Mikel oczywiście nie zadawał sobie trudu stukaniem do drzwi, po prostu je sobie otworzył, odwiesił płaszcz i nadal żywo o czymś dyskutując z Jonathanem, przeszedł dalej.

Celine wsparła ręce na biodrach i spojrzała na obu, bo najwyraźniej nie zauważyli jej obecności. Odchrząknęła więc ostentacyjnie i dopiero wtedy zamilkli.

— Oh — zdziwił się Mikel. — Byłem pewien, że będzie wiła się w aksamitach sypialni pewnego zamożnego wampira.

Celine miała ochotę zakopać się z zażenowania. Była wdzięczna, że Crispina jednak tam nie ma i tego nie słyszy.

— Przykro mi, że cię rozczarowałam.

— Nic z tych rzeczy — machinalnie machnął dłonią. — Idę się przebrać w coś mniej... paryskiego i wychodzę. Wrócę zapewne jutro przed spotkaniem, mam pewne sprawy do załatwienia.

Celine wymieniła spojrzenie z Jonathanem, ale on tylko wzruszył ramionami. Nie miał pojęcia, dokąd Mikel się udaje. Zdążył już jednak przywyknąć do jego losowych wyjść. Nie musiał się przecież im z tego tłumaczyć, byłoby to conajmniej nie na miejscu.

Jonathan nie pofatygował się do jednego z pokoi, aby odłożyć swoje rzeczy. Celine zrozumiała, że tej nocy tutaj zostanie, ale nie potrafiła ulżyć jego cierpieniu. Pękało jej serce, kiedy siadał na fotelu i wbijał wzrok w czubki swoich butów.

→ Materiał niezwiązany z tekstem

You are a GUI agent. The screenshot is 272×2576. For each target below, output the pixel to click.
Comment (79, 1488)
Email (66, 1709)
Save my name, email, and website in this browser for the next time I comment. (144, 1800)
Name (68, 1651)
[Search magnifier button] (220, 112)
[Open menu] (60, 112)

— Powinieneś tam zostać — wypaliła. — Zostać przy Brielle. Nie obchodzą mnie zasady etykiety, tak powinno być.

— Nawet nie wiesz, jak bardzo chciałbym być w pałacu, ale to nie jest takie proste. Jestem nikim, Celine. W oczach rady, w oczach całej wampirzej elity. Jeżeli pozwoliłbym sobie na takie głupstwo, mógłbym stracić życie.

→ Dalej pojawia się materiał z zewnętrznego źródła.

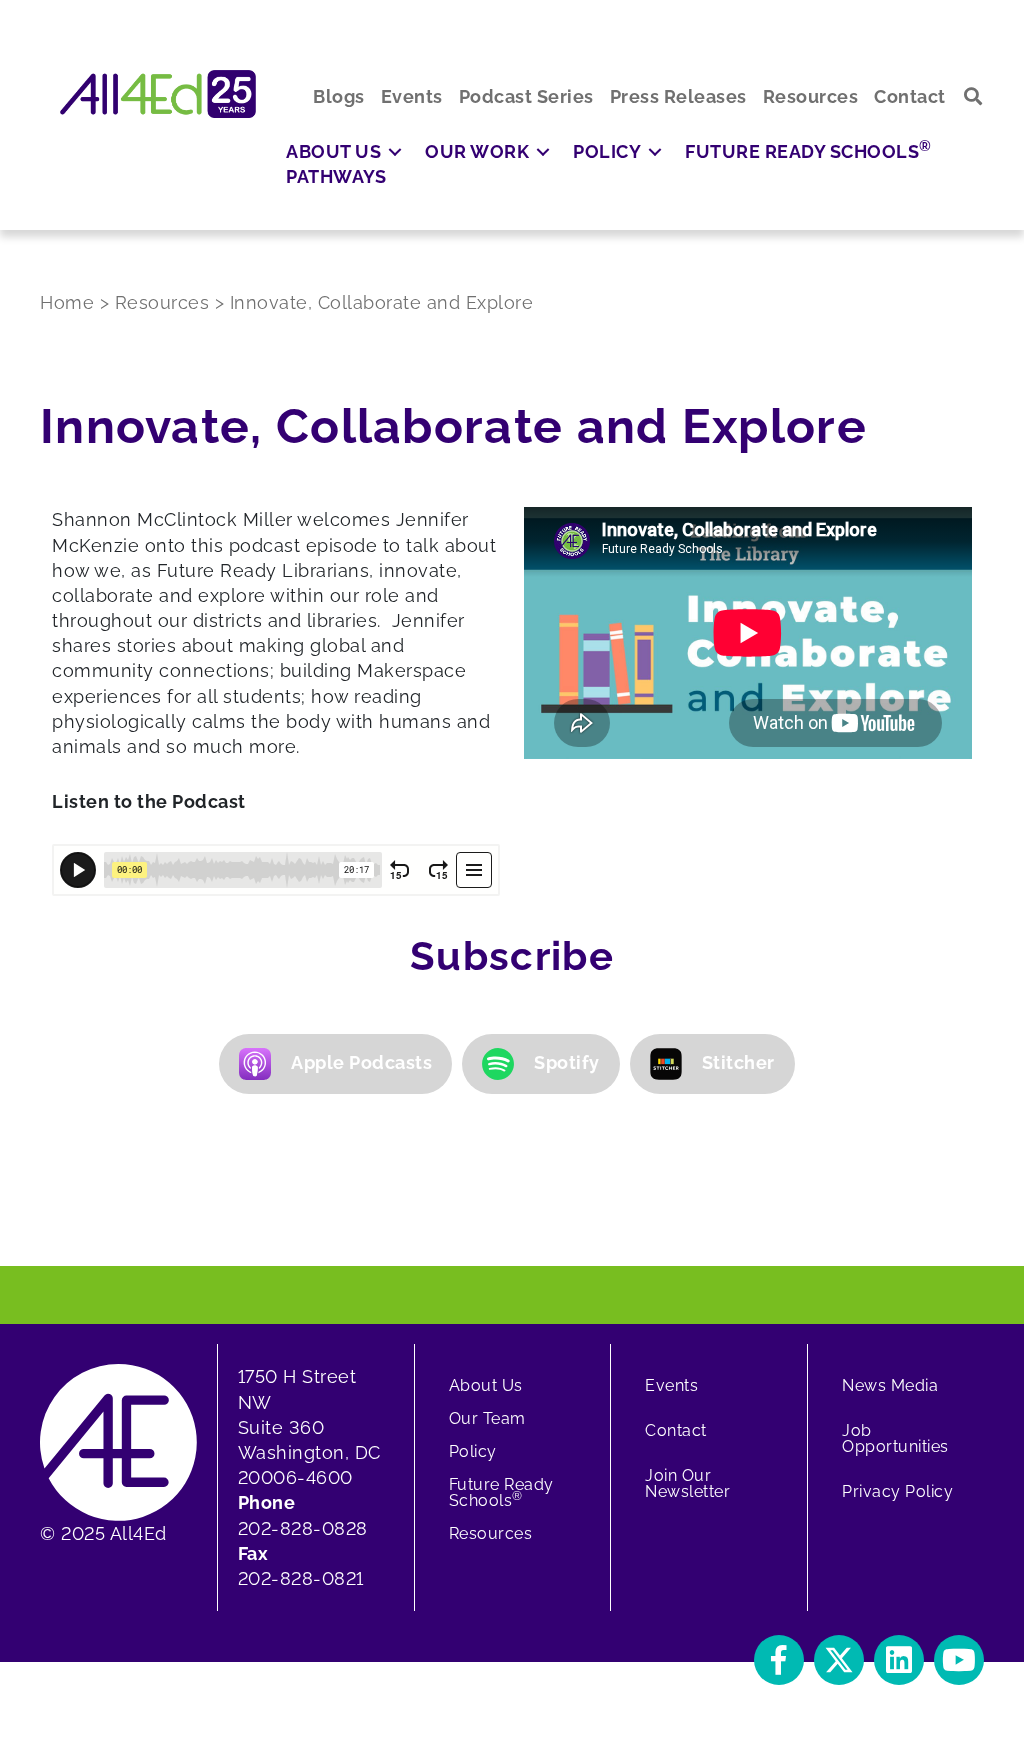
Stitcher (738, 1062)
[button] (973, 96)
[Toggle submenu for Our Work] (543, 151)
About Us (486, 1385)
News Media (890, 1385)
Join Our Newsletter (687, 1483)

— Nie rozumiem, dlaczego... — usiadła obok niego.

— Bo nie mam na tyle mocnej pozycji, żeby móc być dla Brielle kimś więcej, niż przyjaciel. Nie mógłbym być nawet jej kochankiem, bo kochanowie królów i królowych zawsze znikają w niewyjaśnionych okolicznościach. Rada uważa, że to rozpraszanie monarchy.

— Jakby w ogóle była nam potrzebna królowa w tych czasach... — kopnęła nogę stolika, który przed nimi stał. — Nie mogę wam pomóc, ale rozrywa mnie od środka, kiedy widzę dwoje kochających się ludzi i brak możliwości na ich szczęście. Jestem wdzięczna losowi, że ja nie mam takich wielkich przeszkód na swojej drodze.

— Wampiry rzadko odnajdują szczęście w tak żywej rzeczy, jaką jest miłość.

Nie miała na to odpowiedzi. Gorzkiej prawdy nie dało się osłodzić niczym.

* * *

Brielle uśmiechała się do Benedicta zachęcająco, kiedy stali przed drzwiami komnaty, w której leżała Annie. On jednak napotykał w sobie pewnego rodzaju opór, żeby tam wejść. Nawet po słowach Lucille, w których twierdziła, że mimo obudzenia się, dziewczyna ciągle omdlewa i nie da się z nią porozmawiać.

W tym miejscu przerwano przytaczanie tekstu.